Many schools do not have a central repository to store and retrieve images, which means images might be scattered across multiple servers, hard drives and devices. This means it’s easy to lose track of what has been captured, who has it and where they’ve stored it. This isn't just an issue of storage and accessibility, but exposes the images to potential security breach and misuse.
And then, when it is published by the school or day care using different channels, who now has ownership of those photos, what are they being used for beyond that publishing instance and where are they stored?
2. Who has access to the data?
Photo management is a time-consuming and laborious task for teachers and school administration staff and it is common for the task to fall to one or a small handful of people. However, if permission to access this data is broad and unmonitored—for example, all staff—then this increases the risk of data breach.
Secondary to this, you as the parent should be able to request what information, images and recordings the institution has of your child.
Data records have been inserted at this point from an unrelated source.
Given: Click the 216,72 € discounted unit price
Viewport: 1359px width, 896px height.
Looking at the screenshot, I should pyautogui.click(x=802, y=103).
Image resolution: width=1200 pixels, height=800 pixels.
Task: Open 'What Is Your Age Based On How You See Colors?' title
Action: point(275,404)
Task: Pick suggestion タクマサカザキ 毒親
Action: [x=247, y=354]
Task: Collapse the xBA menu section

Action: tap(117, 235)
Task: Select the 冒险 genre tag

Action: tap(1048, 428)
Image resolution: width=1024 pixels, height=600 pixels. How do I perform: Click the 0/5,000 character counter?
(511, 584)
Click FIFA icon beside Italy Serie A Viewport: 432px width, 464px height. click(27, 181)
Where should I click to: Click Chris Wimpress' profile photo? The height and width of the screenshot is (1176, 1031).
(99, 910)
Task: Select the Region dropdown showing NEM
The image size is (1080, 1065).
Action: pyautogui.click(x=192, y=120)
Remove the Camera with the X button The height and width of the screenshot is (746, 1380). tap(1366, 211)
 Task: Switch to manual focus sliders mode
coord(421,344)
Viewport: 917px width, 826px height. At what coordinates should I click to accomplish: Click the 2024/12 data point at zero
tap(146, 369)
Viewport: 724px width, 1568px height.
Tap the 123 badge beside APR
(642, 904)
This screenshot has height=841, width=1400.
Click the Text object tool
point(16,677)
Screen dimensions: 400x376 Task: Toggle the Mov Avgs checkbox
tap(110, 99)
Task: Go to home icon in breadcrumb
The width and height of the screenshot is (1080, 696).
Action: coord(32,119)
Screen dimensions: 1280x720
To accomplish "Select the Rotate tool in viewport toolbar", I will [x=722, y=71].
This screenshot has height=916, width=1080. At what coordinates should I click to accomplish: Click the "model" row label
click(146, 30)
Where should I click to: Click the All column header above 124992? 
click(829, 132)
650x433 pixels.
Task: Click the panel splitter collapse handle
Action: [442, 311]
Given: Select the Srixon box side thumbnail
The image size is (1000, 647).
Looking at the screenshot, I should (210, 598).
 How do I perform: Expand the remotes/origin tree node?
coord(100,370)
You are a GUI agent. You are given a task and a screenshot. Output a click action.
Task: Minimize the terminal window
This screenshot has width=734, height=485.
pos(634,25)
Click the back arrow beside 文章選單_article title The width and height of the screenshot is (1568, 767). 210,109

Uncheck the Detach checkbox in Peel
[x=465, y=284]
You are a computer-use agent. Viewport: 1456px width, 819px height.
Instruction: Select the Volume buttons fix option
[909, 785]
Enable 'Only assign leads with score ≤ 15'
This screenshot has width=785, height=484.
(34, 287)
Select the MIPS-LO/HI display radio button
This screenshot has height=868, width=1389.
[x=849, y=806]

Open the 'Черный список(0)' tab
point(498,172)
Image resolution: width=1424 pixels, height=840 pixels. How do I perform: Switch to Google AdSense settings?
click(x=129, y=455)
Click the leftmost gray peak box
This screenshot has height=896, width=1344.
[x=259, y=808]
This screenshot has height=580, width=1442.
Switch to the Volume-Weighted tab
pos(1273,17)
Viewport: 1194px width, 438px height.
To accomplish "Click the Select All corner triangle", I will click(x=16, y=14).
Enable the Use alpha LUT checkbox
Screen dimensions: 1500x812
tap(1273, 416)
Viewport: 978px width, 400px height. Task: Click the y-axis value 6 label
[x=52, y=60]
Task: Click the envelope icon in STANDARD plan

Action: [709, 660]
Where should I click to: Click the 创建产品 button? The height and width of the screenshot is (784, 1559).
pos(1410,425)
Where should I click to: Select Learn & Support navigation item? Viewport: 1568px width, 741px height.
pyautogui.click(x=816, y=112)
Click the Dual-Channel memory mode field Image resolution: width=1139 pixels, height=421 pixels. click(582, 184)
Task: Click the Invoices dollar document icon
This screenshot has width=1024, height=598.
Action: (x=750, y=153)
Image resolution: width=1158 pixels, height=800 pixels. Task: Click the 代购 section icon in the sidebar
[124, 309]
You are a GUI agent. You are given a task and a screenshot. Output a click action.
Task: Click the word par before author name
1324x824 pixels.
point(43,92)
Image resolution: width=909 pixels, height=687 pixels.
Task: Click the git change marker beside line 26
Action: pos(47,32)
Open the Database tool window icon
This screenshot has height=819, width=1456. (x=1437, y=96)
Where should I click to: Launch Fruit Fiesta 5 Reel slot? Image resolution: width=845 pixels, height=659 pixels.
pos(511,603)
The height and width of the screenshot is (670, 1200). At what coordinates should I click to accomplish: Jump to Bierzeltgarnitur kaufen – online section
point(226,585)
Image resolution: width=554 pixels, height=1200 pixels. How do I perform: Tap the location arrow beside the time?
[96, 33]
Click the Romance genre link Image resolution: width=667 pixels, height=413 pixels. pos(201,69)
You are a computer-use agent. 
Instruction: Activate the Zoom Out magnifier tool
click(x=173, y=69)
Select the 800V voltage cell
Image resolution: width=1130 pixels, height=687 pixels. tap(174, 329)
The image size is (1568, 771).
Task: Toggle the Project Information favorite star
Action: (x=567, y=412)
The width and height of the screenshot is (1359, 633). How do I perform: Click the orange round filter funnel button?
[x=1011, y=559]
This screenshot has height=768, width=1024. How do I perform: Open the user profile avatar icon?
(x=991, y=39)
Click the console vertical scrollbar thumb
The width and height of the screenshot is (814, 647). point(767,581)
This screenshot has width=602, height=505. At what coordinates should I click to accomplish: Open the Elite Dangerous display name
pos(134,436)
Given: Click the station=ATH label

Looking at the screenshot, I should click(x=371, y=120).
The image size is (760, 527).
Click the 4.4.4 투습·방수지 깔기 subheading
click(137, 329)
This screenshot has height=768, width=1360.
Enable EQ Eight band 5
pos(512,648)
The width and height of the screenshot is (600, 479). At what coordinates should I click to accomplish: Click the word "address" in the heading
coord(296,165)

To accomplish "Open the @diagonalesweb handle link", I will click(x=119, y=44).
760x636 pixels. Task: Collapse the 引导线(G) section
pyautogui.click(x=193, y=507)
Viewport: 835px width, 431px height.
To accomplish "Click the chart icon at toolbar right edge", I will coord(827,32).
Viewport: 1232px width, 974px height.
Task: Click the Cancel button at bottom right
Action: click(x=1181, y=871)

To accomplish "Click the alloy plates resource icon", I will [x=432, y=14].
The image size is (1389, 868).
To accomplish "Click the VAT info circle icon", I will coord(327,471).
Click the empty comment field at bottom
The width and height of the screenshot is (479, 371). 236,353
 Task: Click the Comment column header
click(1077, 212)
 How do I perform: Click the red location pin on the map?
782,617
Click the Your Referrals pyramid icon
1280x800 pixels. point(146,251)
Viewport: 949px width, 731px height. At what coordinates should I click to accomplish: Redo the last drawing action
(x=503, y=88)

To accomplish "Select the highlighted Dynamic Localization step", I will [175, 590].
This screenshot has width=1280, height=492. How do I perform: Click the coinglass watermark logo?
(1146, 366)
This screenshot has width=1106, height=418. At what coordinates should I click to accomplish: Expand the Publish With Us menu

This means the files need to be properly tagged with the student’s name, organised by consent and permissions, and then stored somewhere safe and secure where they can only be accessed by those authorised to use them.
3. How secure is the data?
Australian privacy laws state that collecting agencies such as educational institutions are obliged to ensure personal information is kept secure, including taking reasonable steps to prevent unauthorised access, use or misuse, disclosure, destruction or loss of personal information, dependent on the type of personal information you hold, the format it is kept in, and the degree of sensitivity it has to the individual.
Unfortunately, according to the Deloitte Australian Privacy Index, the education sector is considered one of the weakest sectors on privacy. Institutions that use reputable local providers are more likely to be privacy compliant, so don’t be afraid to ask who their provider is.
Every child has a right to privacy, especially in an era where the pressure to share identifying details is extremely high. Schools and childcare centres should have processes in place to ensure your child’s details and image are kept private and secure by default. By being a vigilant parent, you can help these organisations meet the challenge of protecting their privacy and their childhood.